If the request header contains accept-encoding, Gzip, and deflate, And the other server supports gzip data, the server will transmit data as the client in gzip mode, the client browser will decompress the package for us. In this case, the server will carry Content-Length to indicate the length of the data to be sent. The customer's socket will retrieve the data from the response header, as a standard, the number of bytes of data to be received from the server. However, sometimes the server does not carry this response header, but it carries another response header transfer-encoding: chunked, data is transmitted in chunk mode.
The so-called Chunk is in the following format:
The number of bytes of the first chunk data +/R/n + the data of the first chunk + the number of bytes of the data of the second chunk +/R/n + Data + N chunks +/ r/n + 0 +/R/n.
Therefore, when receiving a chunk, You need to first get the length of each byte, Then skip 2 bytes, retrieve the data, and then skip 2 bytes to get the length of the next chunk, until the last chunk, the last chunk must be 0, and the length of the byte must be transmitted in hexadecimal format. It must be converted to decimal. If the data is in GZIP format, after all the data combinations are completed, decompress the package. If the chunk mode is not used for transmission, decompress the package directly.
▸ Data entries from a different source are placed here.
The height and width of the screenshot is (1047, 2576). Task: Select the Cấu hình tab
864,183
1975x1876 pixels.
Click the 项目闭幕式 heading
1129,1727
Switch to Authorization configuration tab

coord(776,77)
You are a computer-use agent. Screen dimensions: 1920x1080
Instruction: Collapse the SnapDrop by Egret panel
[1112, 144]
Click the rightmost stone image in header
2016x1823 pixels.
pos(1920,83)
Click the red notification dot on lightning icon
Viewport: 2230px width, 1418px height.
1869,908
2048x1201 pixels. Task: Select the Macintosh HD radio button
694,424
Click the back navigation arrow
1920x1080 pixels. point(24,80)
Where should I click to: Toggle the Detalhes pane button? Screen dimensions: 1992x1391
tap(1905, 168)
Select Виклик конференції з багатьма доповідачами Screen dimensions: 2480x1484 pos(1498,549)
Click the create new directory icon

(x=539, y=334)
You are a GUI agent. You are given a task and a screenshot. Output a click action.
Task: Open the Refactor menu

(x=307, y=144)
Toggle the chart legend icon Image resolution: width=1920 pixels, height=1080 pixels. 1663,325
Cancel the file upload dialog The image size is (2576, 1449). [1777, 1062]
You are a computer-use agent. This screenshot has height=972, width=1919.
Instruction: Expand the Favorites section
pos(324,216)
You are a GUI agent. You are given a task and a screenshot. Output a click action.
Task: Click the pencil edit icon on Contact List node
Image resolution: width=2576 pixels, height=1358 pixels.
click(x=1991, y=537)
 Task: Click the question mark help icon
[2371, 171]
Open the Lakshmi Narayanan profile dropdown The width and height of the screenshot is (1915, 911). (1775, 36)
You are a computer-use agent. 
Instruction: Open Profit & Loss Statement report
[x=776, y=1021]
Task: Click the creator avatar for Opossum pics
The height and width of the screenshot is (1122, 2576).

Google has been posted on the Internet for half a day. The most reposted is the following http://www.donevii.com/post/468.html. However, there is no corresponding processing code. Remember the code I processed here.
If (chunk = true): <br/> content = content. lstrip ('/R') <br/> content = content. lstrip ('/N') <br/> # obtain the hexadecimal length of the first chunk, ending with/R/n. <br/> temp = content. find ('/R/N') <br/> strtemp = content [0: temp] <br/> readbytes = int (strtemp, 16) # convert to decimal <br/> newcont = ''<br/> Start = 2 <br/> offset = temp + 2 <br/> newcont ='' <br/> # loop processing of all chunks <br/> while (readbytes> 0): <br/> # obtain this part of data and add it together with the previous data. <br/> newcont + = content [offset: readbytes + offset] <br/> Offset + = readbytes <br/> endtemp = content. find ('/R/N', offset + 2) <br/> If (endtemp>-1): <br/> strtemp = content [Offset + 2: endtemp] <br/> readbytes = int (strtemp, 16) <br/> If (readbytes = 0): <br/> Break <br/> else: <br/> offset = endtemp + 2 <br/> # replace the previous data. <br/> content = newcont <br/> # print 'adfafa '+ content <br/> Print contenttype <br/> try: <br/> # extract the data in gzip mode. If the data is chunked, do not perform the preceding operations, directly decompress the package. <br/> # extract the package normally. <br/> If (contenttype = 'gzip '): <br/> compressedstream = stringio. stringio (content) <br/> gzipper = gzip. gzipfile (fileobj = compressedstream) <br/> content = gzipper. read () </P> <p> handle T ioerror, E: <br/> Print E
The above is part of the code for downloading data from the python socket. It is about extracting the length of each chunk and then extracting data. If there is another chunk, process it, until the last chunk ends with/R/n + 0 +/R/N, it indicates that all chunks have been passed.